First of all, confusion about the various terms makes learning difficult. I'm quoting the following thread to help clear up this confusion:
- Address: Bitcoins are sent to an address. An address is derived from its public key. It is not a public key or a wallet.
- Private Key: Used to control the bitcoins at an address. A private key is not a password or a seed phrase.
- Public Key: A public key is used in a transaction, and it is rarely seen elsewhere. A public key is derived from its private key. It is not an address.
- Wallet: A wallet contains and controls private keys and their associated addresses. A wallet is not an address. A wallet typically uses a seed phrase to generate its private keys.
- Seed/Mnemonic/Recovery Phrase: Used by a wallet to generate private keys and their associated addresses. A seed phrase is not a passphrase or a private key. A seed phrase is also known as a recovery phrase because all of a wallet's private keys and associated addresses are derived from it, and, every wallet will generate the same private keys and associated addresses if given the same recovery phrase.
- Passphrase/password: A passphrase is used to encrypt a wallet, private key, or other information. A passphrase is not a private key or a seed phrase. Sometimes a seed phrase can contain an extra word or phrase that is commonly called a passphrase, but it is not actually a passphrase.

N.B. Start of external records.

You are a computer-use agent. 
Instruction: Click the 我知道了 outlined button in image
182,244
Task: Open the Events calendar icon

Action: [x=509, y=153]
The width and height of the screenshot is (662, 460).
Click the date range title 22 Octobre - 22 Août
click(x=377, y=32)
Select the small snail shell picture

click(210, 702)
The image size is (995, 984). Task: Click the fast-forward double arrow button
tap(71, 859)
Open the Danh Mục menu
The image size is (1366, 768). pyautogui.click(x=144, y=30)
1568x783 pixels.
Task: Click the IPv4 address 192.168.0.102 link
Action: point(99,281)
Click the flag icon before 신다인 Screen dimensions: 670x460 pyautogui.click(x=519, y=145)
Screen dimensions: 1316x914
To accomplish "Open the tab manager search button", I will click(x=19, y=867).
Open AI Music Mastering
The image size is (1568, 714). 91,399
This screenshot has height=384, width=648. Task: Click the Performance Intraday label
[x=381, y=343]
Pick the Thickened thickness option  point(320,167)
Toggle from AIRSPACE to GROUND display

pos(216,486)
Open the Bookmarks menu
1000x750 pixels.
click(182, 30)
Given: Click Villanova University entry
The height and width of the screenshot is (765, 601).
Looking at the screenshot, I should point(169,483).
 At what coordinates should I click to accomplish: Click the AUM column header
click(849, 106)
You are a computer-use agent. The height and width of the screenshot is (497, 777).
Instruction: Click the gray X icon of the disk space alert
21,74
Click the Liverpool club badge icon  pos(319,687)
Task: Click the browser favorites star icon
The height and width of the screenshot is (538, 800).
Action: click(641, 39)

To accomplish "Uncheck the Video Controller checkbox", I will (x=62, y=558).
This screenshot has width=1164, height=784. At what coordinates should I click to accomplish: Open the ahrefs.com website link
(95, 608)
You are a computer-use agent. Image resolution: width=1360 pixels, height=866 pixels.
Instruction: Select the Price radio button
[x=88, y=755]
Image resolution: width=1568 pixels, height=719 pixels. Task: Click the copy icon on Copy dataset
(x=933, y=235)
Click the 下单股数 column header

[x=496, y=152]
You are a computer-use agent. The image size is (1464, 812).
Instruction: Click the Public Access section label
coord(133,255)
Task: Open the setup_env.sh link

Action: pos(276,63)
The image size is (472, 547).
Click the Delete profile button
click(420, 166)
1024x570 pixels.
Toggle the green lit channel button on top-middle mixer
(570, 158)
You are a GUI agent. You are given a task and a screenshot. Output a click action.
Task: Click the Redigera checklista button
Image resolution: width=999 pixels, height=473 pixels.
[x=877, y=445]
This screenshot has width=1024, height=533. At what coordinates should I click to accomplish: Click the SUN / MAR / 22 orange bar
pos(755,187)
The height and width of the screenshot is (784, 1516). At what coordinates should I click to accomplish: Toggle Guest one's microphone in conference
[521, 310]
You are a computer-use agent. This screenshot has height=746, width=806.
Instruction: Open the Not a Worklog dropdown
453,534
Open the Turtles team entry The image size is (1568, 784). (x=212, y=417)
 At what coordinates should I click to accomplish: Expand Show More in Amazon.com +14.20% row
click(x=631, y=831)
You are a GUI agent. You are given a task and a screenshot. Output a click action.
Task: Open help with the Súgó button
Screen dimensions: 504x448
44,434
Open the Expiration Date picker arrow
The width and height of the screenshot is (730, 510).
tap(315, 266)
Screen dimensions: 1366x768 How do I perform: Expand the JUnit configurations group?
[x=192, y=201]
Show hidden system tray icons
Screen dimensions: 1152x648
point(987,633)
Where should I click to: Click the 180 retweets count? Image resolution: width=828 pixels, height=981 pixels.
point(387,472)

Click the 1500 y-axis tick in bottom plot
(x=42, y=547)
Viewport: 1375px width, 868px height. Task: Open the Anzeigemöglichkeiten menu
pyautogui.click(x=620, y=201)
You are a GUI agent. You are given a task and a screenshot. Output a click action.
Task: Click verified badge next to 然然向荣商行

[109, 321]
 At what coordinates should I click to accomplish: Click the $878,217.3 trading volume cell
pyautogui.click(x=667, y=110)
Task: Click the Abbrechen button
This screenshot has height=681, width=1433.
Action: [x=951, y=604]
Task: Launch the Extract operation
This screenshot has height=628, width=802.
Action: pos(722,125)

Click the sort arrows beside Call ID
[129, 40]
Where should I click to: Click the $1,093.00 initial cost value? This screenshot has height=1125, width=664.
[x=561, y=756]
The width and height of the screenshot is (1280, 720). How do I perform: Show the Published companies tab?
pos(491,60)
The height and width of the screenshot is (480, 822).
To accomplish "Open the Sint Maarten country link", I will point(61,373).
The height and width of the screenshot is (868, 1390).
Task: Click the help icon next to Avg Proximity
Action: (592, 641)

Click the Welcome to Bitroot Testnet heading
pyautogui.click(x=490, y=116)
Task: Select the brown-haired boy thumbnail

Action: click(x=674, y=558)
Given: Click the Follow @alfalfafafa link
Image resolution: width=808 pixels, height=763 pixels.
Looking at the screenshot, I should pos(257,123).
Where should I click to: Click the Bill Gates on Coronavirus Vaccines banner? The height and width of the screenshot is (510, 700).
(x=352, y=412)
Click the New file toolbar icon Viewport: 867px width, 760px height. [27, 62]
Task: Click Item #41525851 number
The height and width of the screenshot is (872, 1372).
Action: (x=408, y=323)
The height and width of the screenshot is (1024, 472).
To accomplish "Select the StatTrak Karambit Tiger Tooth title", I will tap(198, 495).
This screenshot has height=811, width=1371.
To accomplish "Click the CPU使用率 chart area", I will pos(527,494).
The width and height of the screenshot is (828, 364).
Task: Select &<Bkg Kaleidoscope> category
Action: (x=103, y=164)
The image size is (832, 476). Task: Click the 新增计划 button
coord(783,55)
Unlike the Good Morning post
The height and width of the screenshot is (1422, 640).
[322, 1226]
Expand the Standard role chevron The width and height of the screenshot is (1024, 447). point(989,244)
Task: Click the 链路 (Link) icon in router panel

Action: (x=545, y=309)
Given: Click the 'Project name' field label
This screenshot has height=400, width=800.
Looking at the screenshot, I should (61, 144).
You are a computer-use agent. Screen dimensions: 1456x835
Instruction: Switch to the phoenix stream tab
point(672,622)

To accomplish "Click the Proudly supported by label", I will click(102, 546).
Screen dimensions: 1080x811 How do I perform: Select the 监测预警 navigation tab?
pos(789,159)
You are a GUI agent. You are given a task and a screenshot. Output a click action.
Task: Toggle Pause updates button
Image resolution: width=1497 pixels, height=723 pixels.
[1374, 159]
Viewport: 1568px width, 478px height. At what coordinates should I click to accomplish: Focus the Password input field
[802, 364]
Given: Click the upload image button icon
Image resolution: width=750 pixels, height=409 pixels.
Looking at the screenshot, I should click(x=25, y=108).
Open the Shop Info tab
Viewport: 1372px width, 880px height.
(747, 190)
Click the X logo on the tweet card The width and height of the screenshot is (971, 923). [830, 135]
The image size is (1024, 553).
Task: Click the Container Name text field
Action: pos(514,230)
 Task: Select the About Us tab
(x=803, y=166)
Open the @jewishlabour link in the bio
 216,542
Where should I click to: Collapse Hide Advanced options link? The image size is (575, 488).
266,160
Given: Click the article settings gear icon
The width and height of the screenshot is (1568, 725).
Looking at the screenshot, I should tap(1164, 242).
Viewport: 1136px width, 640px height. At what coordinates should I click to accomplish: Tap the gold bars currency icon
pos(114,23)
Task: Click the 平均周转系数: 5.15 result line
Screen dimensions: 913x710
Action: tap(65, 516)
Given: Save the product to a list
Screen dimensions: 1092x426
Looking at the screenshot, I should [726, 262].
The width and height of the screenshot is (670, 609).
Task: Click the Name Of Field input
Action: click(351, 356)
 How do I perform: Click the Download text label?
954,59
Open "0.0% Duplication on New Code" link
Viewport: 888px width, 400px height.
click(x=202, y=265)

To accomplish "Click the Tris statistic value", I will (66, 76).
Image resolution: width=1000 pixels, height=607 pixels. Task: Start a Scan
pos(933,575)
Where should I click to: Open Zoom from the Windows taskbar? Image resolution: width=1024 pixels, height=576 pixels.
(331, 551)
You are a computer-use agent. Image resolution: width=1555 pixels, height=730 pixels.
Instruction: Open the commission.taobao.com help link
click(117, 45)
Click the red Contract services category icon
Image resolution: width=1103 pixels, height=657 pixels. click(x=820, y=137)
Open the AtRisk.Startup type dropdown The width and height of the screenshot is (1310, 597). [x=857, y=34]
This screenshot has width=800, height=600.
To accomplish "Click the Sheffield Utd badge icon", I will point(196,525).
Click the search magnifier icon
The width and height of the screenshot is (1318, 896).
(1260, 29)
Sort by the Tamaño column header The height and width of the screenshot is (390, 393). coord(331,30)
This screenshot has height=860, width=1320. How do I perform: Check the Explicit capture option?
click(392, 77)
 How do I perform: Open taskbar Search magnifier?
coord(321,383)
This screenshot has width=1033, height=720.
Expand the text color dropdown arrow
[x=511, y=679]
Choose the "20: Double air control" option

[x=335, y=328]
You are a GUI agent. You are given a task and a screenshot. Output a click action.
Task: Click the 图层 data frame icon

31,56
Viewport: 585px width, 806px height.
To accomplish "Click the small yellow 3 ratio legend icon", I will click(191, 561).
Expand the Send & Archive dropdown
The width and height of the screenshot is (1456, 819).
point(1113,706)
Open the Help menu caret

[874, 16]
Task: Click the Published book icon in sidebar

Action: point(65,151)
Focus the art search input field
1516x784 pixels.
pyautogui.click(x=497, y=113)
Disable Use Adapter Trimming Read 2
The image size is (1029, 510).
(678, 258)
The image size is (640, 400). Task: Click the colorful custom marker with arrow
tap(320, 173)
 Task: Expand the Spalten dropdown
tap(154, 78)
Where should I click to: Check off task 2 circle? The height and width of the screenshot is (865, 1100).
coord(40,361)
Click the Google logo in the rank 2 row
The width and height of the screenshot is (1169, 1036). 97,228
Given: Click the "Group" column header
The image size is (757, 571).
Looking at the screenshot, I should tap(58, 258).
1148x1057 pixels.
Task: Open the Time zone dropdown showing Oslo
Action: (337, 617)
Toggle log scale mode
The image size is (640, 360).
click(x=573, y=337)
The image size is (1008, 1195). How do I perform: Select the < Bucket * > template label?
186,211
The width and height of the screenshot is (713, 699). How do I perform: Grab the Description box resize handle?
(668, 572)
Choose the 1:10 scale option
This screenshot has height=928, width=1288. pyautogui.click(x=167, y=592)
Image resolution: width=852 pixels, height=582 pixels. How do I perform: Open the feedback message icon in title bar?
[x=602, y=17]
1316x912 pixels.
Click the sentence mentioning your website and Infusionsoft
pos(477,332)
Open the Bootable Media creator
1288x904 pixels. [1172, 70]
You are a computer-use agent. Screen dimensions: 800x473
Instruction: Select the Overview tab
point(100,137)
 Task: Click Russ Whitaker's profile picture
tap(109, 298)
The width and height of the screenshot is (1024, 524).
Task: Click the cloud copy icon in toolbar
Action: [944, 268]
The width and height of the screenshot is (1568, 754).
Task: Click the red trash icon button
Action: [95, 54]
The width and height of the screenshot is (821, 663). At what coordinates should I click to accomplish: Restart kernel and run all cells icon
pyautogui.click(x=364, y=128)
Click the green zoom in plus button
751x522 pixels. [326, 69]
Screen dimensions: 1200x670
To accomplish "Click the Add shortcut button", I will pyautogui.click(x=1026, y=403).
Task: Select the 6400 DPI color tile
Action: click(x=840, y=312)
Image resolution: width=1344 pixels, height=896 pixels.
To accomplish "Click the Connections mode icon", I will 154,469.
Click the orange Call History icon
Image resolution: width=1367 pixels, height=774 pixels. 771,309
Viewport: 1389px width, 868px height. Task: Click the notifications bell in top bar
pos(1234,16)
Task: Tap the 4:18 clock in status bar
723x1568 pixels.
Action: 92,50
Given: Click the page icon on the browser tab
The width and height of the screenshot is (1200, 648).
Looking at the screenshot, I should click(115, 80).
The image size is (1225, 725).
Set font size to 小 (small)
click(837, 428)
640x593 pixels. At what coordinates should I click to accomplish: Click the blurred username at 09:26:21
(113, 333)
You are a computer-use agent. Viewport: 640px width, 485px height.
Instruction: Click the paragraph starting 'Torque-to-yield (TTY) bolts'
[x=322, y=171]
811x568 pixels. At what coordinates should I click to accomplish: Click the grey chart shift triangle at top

Here are sets of terms that are frequently confused with each other:
- Public key <==> Address
- Address <==> Wallet
- Private key <==> Seed/Mnemonic/Recovery Phrase <==> Passphrase
Also, there is no such thing as a "wallet address" in Bitcoin.
From my understanding, These Keys in cryptocurrency serve as your account details in Traditional banks...
Bitcoin only has
wallets. A wallet generates and stores private keys and the associated addresses. An
account is what you have at an exchange or other custodian. It keeps track of how many bitcoins you have stored in
their wallet.
...And For someone to send you some Bitcoin, you would first need to give the person your public keys.
You are confusing "public key" with "address". In order for someone to send you bitcoins, you give them an
address to send the bitcoins to.
1. Where can you get a public and private keys?
You download wallet software and it will generate the private keys and their associated addresses for you.
2. How do you unlock Bitcoin that are assigned to your public key?
You don't really unlock bitcoins, you just send them. Your wallet will have the private keys to the addresses in your wallet that hold the bitcoins that you have received.
3. What is The main difference between Public and private keys?
The private key is kept secret. Anyone that has the private key for an address can spend the bitcoins at that address. The use of the public key is complicated, but for users, the public key is used to create the address associated with the private key.
I'm asking this question because I was taking Wallet addresses to be same as My private key.
In short, an
address is given to someone so they can send you bitcoins, and the
private key allows you to send the bitcoins at that address to someone else.